Short task: Copy out the records from the line with "How do I perform: Toggle iPod" up to and including the line with "Expand the Open", keeping every character as it is.

Input:
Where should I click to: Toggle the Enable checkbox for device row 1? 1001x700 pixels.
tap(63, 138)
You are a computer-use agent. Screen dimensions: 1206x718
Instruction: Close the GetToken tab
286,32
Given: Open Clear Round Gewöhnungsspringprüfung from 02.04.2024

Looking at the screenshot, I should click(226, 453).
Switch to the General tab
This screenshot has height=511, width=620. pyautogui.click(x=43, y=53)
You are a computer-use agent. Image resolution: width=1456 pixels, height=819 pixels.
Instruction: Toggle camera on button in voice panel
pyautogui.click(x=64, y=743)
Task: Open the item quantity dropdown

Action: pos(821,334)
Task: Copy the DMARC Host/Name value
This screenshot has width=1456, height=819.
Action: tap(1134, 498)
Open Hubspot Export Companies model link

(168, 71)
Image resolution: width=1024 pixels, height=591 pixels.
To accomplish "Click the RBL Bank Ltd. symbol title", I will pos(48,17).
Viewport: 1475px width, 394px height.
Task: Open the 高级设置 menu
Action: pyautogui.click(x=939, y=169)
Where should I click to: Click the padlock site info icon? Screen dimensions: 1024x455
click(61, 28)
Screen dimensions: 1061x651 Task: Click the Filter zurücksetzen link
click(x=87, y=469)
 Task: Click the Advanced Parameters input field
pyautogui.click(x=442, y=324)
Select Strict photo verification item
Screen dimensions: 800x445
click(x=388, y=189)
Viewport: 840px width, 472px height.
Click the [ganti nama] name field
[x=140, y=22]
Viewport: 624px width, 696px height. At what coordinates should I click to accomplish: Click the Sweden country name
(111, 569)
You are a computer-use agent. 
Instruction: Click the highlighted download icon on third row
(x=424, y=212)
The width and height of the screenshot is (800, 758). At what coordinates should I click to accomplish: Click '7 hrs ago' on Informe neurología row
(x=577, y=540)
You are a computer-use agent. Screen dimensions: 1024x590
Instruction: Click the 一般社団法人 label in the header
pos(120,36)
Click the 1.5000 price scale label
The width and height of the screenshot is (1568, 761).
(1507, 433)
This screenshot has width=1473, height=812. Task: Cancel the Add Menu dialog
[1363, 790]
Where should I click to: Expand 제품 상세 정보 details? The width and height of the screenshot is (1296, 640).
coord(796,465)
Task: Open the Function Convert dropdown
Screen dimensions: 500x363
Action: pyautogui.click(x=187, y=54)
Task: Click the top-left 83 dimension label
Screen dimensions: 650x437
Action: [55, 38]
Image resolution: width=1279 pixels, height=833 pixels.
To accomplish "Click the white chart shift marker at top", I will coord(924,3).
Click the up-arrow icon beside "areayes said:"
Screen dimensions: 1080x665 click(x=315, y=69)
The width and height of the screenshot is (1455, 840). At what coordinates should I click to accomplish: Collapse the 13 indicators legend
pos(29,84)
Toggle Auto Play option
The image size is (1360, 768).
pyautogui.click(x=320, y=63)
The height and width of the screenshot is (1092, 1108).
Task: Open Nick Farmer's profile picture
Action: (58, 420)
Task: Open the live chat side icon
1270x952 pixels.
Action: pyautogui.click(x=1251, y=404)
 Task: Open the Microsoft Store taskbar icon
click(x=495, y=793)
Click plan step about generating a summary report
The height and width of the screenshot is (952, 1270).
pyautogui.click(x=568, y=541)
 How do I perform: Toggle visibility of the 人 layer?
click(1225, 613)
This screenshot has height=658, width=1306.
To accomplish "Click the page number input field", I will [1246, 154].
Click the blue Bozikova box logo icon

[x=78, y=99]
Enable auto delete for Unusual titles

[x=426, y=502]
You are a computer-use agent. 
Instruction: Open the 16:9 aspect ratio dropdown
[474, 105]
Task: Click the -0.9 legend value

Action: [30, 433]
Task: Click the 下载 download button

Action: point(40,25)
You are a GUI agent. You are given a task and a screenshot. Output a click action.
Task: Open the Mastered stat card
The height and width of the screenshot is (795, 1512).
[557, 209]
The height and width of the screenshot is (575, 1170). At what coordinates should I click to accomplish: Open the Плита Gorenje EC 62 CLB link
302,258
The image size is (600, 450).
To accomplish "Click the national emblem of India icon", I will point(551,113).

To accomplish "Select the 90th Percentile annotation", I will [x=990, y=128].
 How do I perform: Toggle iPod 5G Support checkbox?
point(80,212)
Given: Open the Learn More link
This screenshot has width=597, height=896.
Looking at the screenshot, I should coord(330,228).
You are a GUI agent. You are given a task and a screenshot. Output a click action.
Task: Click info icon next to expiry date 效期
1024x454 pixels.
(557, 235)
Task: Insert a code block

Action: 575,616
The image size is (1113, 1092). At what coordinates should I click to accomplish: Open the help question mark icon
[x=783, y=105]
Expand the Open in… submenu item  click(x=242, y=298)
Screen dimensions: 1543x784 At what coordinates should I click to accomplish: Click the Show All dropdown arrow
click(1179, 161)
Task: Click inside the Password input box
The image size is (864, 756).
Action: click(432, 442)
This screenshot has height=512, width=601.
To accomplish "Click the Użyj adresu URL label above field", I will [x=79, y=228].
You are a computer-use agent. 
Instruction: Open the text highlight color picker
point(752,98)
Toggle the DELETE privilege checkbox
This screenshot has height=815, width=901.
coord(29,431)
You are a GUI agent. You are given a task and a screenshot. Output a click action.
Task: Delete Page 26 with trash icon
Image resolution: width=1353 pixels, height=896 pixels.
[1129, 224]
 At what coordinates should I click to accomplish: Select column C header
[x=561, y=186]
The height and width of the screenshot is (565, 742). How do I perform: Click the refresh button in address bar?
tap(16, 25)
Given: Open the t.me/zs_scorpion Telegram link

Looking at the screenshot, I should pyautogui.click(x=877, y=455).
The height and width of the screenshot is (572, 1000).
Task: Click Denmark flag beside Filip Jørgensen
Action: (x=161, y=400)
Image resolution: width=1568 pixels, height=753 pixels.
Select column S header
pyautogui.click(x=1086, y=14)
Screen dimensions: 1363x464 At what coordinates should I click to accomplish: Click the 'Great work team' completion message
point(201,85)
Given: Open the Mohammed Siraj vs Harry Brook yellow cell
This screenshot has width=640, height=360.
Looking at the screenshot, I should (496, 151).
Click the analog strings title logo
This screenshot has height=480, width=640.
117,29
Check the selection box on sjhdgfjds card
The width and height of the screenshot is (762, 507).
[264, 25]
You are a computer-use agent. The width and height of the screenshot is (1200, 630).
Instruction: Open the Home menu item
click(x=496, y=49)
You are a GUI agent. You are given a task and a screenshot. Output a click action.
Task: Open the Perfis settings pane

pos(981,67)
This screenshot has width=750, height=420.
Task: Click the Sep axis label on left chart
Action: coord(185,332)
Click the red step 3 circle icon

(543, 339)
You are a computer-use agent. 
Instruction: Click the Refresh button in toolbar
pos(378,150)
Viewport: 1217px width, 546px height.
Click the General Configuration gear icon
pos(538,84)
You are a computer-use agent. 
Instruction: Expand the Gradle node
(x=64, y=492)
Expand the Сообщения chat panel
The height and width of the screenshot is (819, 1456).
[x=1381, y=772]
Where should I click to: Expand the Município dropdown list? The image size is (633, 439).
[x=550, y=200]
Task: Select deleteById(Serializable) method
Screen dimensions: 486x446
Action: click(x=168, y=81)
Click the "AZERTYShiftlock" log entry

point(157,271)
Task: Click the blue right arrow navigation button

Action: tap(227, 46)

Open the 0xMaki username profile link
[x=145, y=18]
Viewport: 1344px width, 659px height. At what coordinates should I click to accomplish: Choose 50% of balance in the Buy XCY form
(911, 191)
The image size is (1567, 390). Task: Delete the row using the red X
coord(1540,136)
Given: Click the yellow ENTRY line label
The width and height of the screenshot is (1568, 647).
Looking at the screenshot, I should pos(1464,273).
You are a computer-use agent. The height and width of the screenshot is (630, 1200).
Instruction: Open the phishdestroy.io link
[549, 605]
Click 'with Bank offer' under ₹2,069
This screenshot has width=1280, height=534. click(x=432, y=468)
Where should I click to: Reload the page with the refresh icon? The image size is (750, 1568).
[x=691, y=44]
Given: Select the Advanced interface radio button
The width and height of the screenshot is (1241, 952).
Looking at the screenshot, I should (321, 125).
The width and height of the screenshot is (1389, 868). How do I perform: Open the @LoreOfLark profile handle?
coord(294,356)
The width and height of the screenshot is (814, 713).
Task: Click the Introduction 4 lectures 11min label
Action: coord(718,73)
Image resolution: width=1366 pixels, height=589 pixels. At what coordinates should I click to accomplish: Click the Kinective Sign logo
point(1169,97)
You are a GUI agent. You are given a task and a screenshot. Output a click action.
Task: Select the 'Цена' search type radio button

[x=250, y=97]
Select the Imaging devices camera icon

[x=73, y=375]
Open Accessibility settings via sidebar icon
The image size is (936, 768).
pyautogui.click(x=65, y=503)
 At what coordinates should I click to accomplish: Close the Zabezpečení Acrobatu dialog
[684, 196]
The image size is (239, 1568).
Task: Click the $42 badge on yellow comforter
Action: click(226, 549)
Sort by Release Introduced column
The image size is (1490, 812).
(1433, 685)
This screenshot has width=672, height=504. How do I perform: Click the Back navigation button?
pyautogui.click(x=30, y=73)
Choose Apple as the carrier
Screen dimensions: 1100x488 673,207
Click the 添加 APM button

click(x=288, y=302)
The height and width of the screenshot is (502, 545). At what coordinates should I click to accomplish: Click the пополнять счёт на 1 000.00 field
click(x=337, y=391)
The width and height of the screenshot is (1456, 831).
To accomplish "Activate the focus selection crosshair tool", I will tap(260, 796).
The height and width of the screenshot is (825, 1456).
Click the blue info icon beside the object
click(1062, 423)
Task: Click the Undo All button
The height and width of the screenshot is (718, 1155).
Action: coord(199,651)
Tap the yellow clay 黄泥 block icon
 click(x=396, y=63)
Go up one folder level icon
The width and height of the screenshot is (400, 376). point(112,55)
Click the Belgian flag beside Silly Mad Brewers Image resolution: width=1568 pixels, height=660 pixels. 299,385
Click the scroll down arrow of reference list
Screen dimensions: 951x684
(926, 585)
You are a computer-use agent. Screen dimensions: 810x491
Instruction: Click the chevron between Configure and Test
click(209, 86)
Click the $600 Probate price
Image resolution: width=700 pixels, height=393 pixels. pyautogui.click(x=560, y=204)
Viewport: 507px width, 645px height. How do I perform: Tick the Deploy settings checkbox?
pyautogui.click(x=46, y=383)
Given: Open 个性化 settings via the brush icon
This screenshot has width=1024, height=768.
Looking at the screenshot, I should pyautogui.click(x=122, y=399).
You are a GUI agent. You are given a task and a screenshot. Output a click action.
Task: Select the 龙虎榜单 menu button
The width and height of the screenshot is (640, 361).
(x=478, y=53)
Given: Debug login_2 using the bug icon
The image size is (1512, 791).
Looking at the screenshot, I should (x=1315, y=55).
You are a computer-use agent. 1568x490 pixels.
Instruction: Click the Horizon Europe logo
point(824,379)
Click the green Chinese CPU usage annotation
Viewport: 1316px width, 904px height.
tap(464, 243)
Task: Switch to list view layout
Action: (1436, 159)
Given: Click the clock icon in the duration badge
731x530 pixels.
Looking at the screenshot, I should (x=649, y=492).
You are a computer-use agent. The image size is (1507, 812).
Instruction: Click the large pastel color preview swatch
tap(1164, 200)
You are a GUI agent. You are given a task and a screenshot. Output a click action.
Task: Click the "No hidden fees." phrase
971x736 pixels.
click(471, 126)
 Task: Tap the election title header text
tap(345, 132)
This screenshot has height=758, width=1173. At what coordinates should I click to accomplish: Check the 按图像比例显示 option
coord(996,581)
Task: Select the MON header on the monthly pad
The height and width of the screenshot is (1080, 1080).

Response below:
 How do I perform: Toggle iPod 5G Support checkbox?
point(80,212)
Given: Open the Learn More link
This screenshot has width=597, height=896.
Looking at the screenshot, I should coord(330,228).
You are a GUI agent. You are given a task and a screenshot. Output a click action.
Task: Click info icon next to expiry date 效期
1024x454 pixels.
(557, 235)
Task: Insert a code block

Action: 575,616
The image size is (1113, 1092). At what coordinates should I click to accomplish: Open the help question mark icon
[x=783, y=105]
Expand the Open in… submenu item  click(x=242, y=298)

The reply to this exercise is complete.